Warmup Regulator Rebuild

Warmup Regulator Rebuild

Unscrew two halves of casting. Separate. Dig crummy old oring out of groove in one side of casting and save till later. Carefully look at guts so you remember how they will go back together. Remove screws that hold inner cover over diaphragm area. Remove cover taking care not to loose anything or hurt the wafer thin stainless diaphragm. Dig crummy oring out of groove and put aside. Take two crummy orings to oring supplier and match as close as possible. Bigger is not better!!!!! Sorry didn't take measurements (next time). Once you have orings and are ready for reassembly start by checking heater for continuity. Also, plug it into 12v and see if you can feel the bimetallic element warm. Clean the screen in the fuel entry port with brake parts cleaner. clean the orifice at the center of the fuel exit port. Clean the diaphragm (careful!) don't be afraid to put a little penetrating oil on things. Reassemble diapragm, pushrod seat, oring and cover to top half of casting. Next, check for operation of the vacuum servo at the bottom half of the casting. You can suck on it with your mouth or use a mitivac type setup. It should lift the spring seat a fixed amount I think a little less than a millimeter (1/32"). There is no setting and don't worry about the dimension it is just a test to see if the diaphragm still works. If so put the springs on the seat and the pushrod back in place with the bottom half sitting on the bench. Next reinstall the heater in the top half of the casting with spacers and or washers exactly as before you took it apart. Next, put the big oring back in the groove between the top and bottom halves. This is the trickiest part; lower the top half of the assembly back down over the bottom. Straight down so that the pushrod goes back in the little seat in the center of the diaphragm.

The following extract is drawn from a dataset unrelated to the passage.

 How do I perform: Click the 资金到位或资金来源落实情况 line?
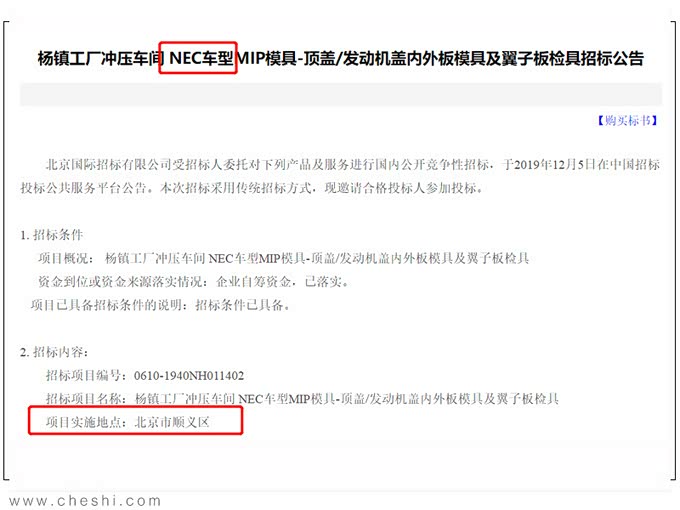pos(193,281)
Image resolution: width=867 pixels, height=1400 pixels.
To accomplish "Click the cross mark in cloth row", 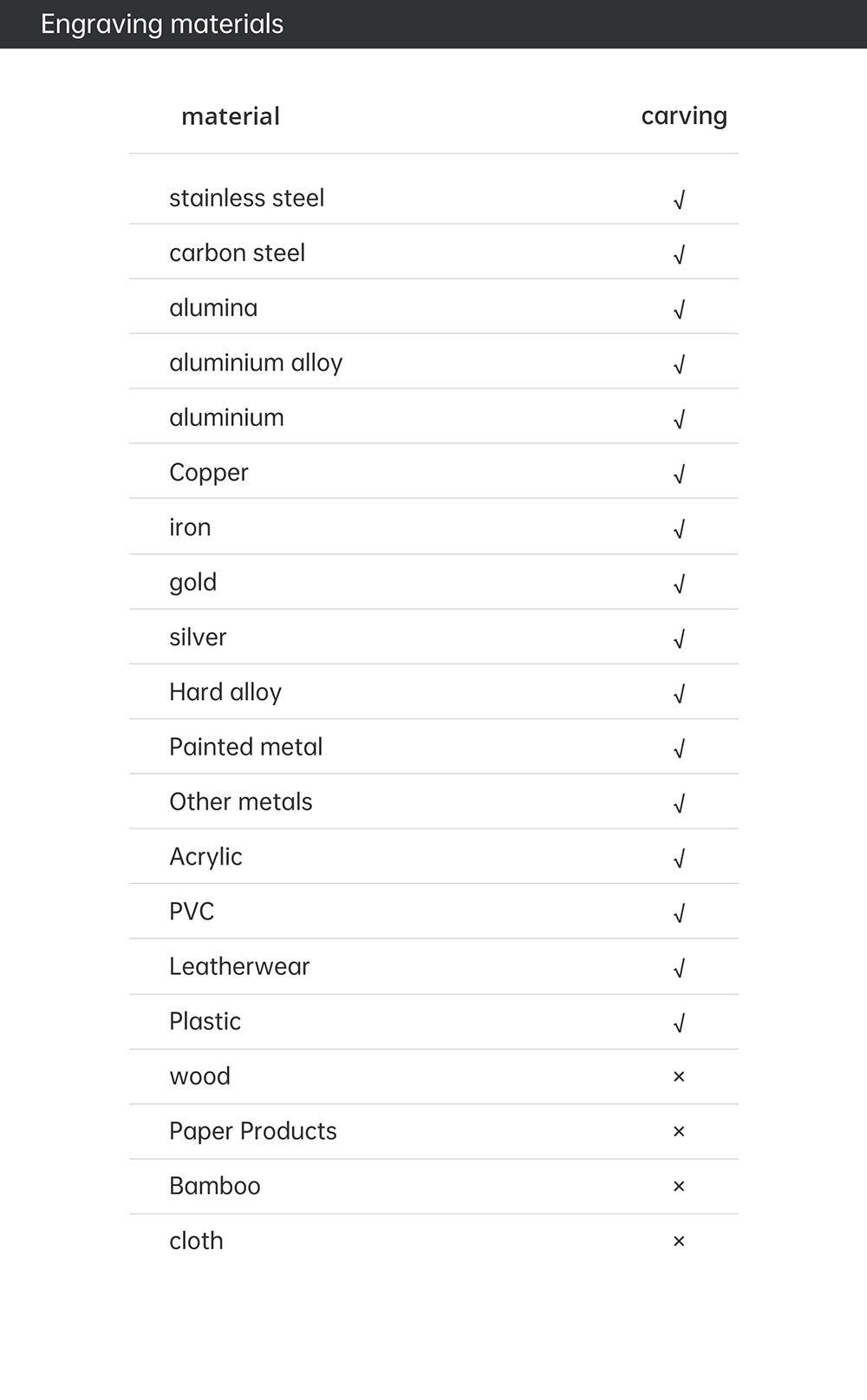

Here is how the thing is supposed to work when you have it back in the car. Don't use the fuel pump jumper method it just floods the car.

Put the gauge on as it says in the manuals. Open the valve and start the car. This has to be done cold but your car has been apart for a day or two at this point so that kinda works out. You should see 25 +- 5 psi ish. Close the valve on the tester quick and you should get at least 65 psi but 85 is ok too. Open the valve and let the car finish warming up. You should now get 50ish psi and the car should run smooth and not smell overly rich. If you got all of these you're done. If not this was a good gross check. While I am messing with this stuff I just leave the gauge attached and drive around with it for a few days. Tie wrap it to something under the hood so it doesn't get caught in the fan.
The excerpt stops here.